Last week I finished playing Dragon Age 2, Bioware’s sequel to their hit RPG game Dragon Age: Origins. Like I have done with my previous review for DA:O, I won’t be going into the gameplay mechanics. There are plenty of reviews about that. When it comes to RPG game reviews, I’m much more interested in the person’s impression on the overall story than the nitty gritty of the actual gameplay. I’m not saying gameplay isn’t important, but I don’t place it too high on my list. If you want a review that talks more about the gameplay, then I would suggest checking out the other popular game review sites out there on the Internet. The following post may also contain spoilers so read at your own risk.
Let’s start with what the game is about. You play as the character Hawke who you can make as a male or female. Unlike DA:O, which allows you to choose which race you get to play (elf, dwarf, or human), you are only able to play as a human Hawke. Classes are still picked (mage, warrior, or rogue) as well as customizing the look and name of your Hawke. The class you choose for Hawke becomes kind of important to the story as it dictates the fate of one of the characters you are acquainted with at the opening of the game. If you played DA:O and have a saved game, you can import the saved game into DA2 to shape the background of the story. The actions of your Warden is acknowledged in the game and even opens up certain quests depending on how you played DA:O. Once the player’s selection has been made then the story begins.

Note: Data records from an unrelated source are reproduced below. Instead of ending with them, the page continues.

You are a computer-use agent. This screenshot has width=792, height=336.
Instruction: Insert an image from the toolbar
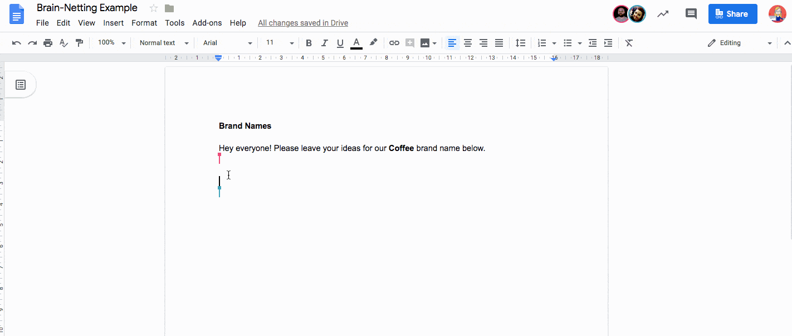(x=426, y=42)
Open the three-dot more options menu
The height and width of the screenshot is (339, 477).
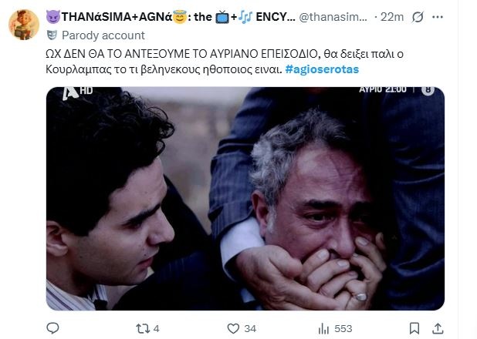pyautogui.click(x=438, y=17)
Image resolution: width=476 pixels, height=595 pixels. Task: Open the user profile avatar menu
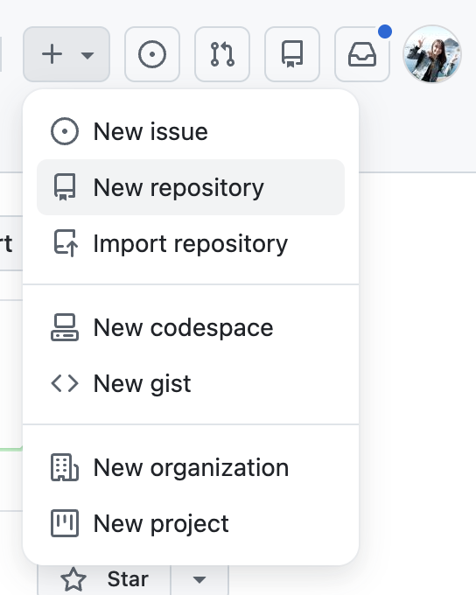pyautogui.click(x=432, y=54)
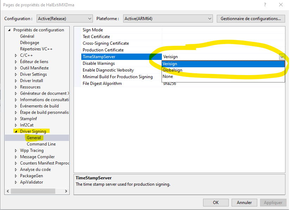Click the Annuler button
Screen dimensions: 290x210
pyautogui.click(x=244, y=203)
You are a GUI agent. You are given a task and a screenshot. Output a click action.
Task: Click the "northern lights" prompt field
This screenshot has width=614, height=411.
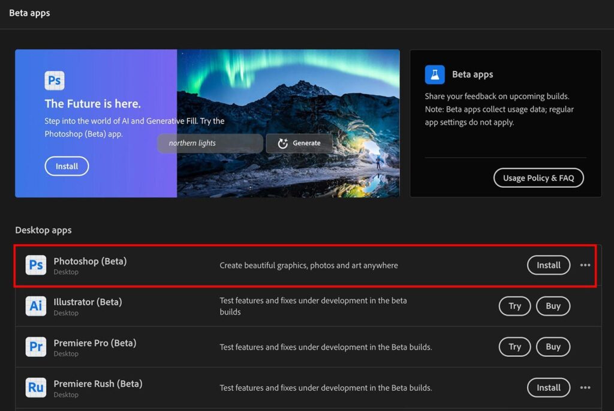[x=210, y=143]
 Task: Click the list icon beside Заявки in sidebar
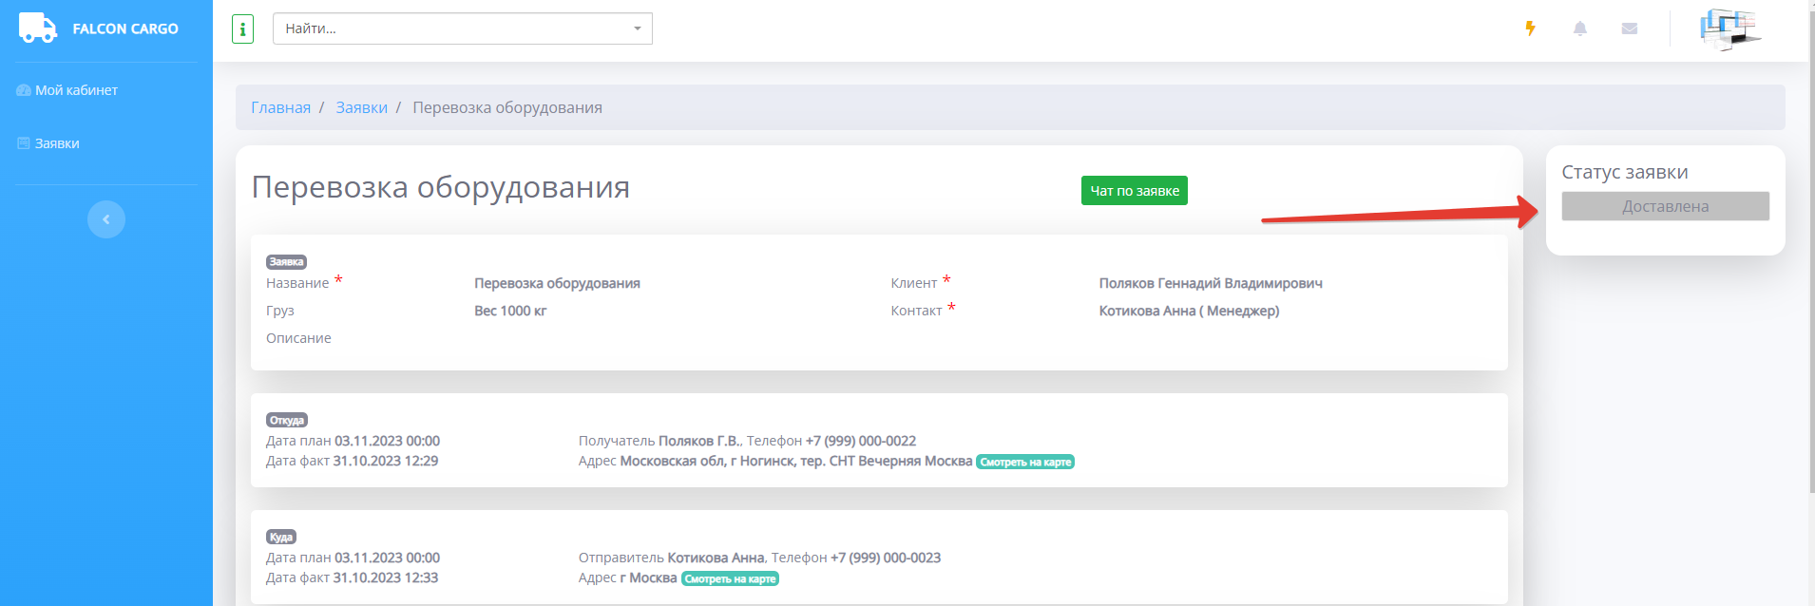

DA2 charts the struggles and rise of Hawke from being a near poverty-stricken individual trying to make it in the city of Kirkwall after fleeing with his/her family from the Blight in Ferelden to the Champion of Kirkwall, a well respected noble and Hero/Heroine of the city. As Hawke, the player gets to decide if the rise to power has been taken through diplomatic or ruthless means. There is also a brewing conflict between mages and templars which gets aggravated over time as the story progresses. Unlike DA:O where your Grey Warden character is a silent protagonist, DA2 has a male/female Hawke who actually talks and interacts with people. How you interact with people like in DA:O will determine how people view you.

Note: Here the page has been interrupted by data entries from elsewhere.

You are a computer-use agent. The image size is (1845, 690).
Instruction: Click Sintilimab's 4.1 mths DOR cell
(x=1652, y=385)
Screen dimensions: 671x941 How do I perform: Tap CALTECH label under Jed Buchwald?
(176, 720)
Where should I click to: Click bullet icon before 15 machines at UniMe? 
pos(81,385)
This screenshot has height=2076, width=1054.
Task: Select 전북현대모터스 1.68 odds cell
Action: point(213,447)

Like DA:O, Hawke encounters a number of supporting characters who can aid him/her on this journey. Bethany and Carver are Hawke’s siblings. Bethany and Carver are twins, one with the gift for magic and the other a warrior respectively. Aveline is a former soldier of the Ferelden army and another fellow refugee who escaped the Blight with Hawke and family. Varric is a dwarf with the gift for storytelling and who is skilled at the crossbow he lovingly calls “Bianca.” Anders is a renegade healer mage who is possessed by a spirit called Justice. Fenris is an escaped elven slave from the mage city of Tevinter who is out for revenge against his former master. Merrill is the shunned Dalish elf who wields the power of blood magic. Isabela is the sexy and skilled pirate duelist who gets shipwrecked in Kirkwall. And finally, if you download the Exiled Prince for DA2 you get the extra playable character Sebastian, a religious prince from Starkhaven who has devoted himself to the Chantry and its teachings.
A lot has been said about this game. Opinions about the game are quite split down the middle. Some love it and others hate it. And then there are those who fall somewhere in the middle. I belong in the “somewhere in the middle” camp.
In my opinion, I don’t think this game is the best it could be. I agree with the complaints people have about this game, which I’ll outline in a little bit. What I don’t agree with is the opinion concerning DA2 being the worst game ever made. There are some good moments in the game, and I still had fun during the many hours I plugged into it on my 360.
Let me start with what I don’t like about the game:
1. Recycled environments. This is one of the biggest complaints about the game I’ve read about in official reviews, blogs, and game forums. It does get annoying to have to lead Hawke through every replica cave, corridor, and room. It really embodies the feeling of deja vu. It’s hard to believe the developers are that lazy to bother with creating new and different environments to explore. The purpose of RPGs is the ability to explore and to uncover the world at your leisure. Running in and out of places that looks like everything else is not fun.
At least Bioware has a sense of humor since they write in a joke concerning a sense of deja vu in their other DA2 DLC Mark of the Assassin. Depending on which characters you take with you for that quest, there is a point in the game where one of them remarks, “Have we been here before? Why does every room look the same?” Clearly, this is in reference to people’s complaints about the recycled caves and dungeons in the main game of DA2.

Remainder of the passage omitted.